Abstract
The here proposed audio paper/audio lecture performance is an iteration of a site-specific participatory performance piece by Danish artist, composer and musician, Andreas Führer.
The piece, which has the title THE MAP IS NOT THE TERRITORY D’OR, is a scored sound walk, which shows a map designating a walking route through the town of Roskilde. Along the route various locations are pointed out where the audience is instructed to stop and listen. The score also contains a quote from Søren Kierkegaard’s Repetition and on the backside of the map there is a set of breathing exercises that can be performed during the walk.
The piece epitomises the bodily and highly situated listening situation of a site-specific participatory sound performance, while at the same time engendering a speculative impulse due to the various references that can be read from the score.
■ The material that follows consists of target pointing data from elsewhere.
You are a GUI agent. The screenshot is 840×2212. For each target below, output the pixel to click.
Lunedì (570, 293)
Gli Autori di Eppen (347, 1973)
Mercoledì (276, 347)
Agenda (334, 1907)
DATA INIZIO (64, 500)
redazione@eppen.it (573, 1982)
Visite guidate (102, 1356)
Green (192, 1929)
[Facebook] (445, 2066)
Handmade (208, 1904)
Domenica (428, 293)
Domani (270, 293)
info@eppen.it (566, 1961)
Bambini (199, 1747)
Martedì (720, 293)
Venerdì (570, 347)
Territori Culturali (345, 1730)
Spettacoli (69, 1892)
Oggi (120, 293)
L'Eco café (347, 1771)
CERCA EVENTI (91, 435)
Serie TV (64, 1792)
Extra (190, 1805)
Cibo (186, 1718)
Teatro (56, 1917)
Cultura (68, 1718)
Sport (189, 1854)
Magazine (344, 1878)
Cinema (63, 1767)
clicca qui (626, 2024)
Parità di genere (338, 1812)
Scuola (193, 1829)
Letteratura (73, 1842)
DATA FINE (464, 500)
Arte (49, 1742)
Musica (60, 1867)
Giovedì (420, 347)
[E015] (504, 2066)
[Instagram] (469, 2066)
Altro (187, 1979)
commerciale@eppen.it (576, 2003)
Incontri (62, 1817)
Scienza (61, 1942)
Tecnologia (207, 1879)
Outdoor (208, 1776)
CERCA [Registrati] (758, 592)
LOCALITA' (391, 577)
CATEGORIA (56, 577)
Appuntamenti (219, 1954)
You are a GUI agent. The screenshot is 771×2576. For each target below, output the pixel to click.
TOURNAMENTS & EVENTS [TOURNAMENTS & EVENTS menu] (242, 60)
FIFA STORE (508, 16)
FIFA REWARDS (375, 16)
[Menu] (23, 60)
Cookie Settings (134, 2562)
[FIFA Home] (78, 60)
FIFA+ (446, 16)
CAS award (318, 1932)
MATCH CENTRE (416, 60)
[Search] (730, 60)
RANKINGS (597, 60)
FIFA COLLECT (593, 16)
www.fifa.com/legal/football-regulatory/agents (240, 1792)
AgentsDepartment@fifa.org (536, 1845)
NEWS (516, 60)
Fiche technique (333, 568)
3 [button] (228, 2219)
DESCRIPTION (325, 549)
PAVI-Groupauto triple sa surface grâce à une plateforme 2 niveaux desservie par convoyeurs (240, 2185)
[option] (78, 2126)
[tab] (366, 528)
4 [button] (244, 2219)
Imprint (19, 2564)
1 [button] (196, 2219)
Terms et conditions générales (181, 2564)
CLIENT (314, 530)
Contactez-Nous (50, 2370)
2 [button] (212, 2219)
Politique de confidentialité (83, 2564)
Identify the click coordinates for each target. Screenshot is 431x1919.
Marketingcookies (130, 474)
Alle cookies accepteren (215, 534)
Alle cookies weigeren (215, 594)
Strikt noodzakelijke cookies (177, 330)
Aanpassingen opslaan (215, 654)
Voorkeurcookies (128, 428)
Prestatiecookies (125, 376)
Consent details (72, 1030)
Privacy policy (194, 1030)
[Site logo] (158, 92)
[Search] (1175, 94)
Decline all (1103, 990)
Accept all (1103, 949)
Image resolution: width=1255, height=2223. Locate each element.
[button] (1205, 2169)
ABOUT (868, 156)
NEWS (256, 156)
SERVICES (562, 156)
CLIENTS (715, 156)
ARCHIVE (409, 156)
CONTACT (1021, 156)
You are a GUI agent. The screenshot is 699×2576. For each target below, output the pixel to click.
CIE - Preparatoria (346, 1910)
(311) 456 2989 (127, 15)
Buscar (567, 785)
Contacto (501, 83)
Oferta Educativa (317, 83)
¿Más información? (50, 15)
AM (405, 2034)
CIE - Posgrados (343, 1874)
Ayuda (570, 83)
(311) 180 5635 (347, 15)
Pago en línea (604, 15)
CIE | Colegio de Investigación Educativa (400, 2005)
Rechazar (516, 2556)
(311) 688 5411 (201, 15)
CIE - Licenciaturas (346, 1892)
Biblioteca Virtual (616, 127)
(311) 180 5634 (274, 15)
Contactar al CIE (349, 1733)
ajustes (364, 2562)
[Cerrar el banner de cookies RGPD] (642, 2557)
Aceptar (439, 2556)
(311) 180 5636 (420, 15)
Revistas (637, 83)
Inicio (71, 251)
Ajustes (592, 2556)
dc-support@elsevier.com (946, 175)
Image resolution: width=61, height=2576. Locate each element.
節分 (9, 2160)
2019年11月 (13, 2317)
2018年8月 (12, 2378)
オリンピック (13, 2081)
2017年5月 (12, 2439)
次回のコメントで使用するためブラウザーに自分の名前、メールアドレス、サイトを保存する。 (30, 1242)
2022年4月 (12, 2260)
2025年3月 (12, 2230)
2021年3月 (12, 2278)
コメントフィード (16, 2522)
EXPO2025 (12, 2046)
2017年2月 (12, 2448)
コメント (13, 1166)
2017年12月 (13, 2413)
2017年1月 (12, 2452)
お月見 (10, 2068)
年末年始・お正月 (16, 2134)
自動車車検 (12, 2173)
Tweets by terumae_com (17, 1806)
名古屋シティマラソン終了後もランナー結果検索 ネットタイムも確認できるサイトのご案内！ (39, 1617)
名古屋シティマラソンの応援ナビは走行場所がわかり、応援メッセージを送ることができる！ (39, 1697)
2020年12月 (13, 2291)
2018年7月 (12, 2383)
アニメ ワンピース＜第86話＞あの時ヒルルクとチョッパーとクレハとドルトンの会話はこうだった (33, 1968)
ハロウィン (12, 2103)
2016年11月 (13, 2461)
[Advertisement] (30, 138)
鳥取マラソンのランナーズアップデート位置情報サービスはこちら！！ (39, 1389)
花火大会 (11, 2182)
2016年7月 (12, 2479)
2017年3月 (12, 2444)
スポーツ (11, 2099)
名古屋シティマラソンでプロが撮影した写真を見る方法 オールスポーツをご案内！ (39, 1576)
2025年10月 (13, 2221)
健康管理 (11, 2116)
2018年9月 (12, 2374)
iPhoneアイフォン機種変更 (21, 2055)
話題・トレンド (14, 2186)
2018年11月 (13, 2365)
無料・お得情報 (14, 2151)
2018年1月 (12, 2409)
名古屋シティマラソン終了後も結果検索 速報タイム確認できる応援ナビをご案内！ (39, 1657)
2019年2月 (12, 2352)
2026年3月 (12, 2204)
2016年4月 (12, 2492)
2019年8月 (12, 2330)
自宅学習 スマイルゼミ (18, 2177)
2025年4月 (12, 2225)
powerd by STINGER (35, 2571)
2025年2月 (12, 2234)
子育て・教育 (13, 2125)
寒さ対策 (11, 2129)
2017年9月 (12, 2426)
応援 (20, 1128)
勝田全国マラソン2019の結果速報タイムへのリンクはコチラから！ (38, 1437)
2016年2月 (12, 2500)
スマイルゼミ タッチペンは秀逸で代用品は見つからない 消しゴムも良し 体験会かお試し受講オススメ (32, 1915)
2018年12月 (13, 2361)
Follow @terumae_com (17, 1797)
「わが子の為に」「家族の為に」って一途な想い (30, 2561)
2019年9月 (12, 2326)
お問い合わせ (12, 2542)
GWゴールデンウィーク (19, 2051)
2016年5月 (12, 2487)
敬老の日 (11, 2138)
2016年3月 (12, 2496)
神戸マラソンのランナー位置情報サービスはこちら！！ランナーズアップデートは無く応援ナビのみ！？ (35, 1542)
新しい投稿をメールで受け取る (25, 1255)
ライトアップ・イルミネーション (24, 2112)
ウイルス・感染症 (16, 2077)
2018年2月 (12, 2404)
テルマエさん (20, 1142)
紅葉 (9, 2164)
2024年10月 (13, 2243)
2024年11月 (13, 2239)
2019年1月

At the same time THE MAP IS NOT THE TERRITORY D’OR is basically a very open piece that shows a minimum of authorial composerly control and thus can be appropriated by any participant in any possible way.
Taking this situation as a point of departure, the here proposed audio lecture performance engages with the format of a site-specific audio paper from the perspective that once audio is recorded, it is also dislocated and thus it enters a into different relation with its site-specificity. Sound is never experienced in the absence of the other senses, and thus both recording and dislocating sound effectively transforms the sonic experience.
Trying to maintain the basic openness of the piece by Führer as well as the highly situational aspect of any listening situation, the proposed audio lecture performance is not a hermeneutic or representational interpretation of the piece, but rather an experimentalist iteration of it. Using Führer’s piece as a machine for thinking differently about the relations between embodied experience, academic representation and performative appropriation, the paper makes an argument for replacing conceptions of difference founded on linguistic representational notions of identity with a performative conception of difference (Barad, 2007) that acts as an actualisation of a virtual that is inherently real, but always different from that which it actualises (Bergson 1889, 1896; Deleuze, 1966).
Through on- and off-site recordings, written monologue/dialogue and studio manipulation the audio paper applies and tries to merge bodily, sensible and theoretical levels in ways that does not want to turn the map into the territory but rather creates a new map (Deleuze & Guattari, 1980, Deleuze, 1981). To pursue this end, the audio lecture performance mobilises the concept of sonic fiction (Schulze, 2013) as a discussion and contextualisation of sonic materialist (Cox, 2011) and signifying representationalist (Kim-Cohen, 2009) positions.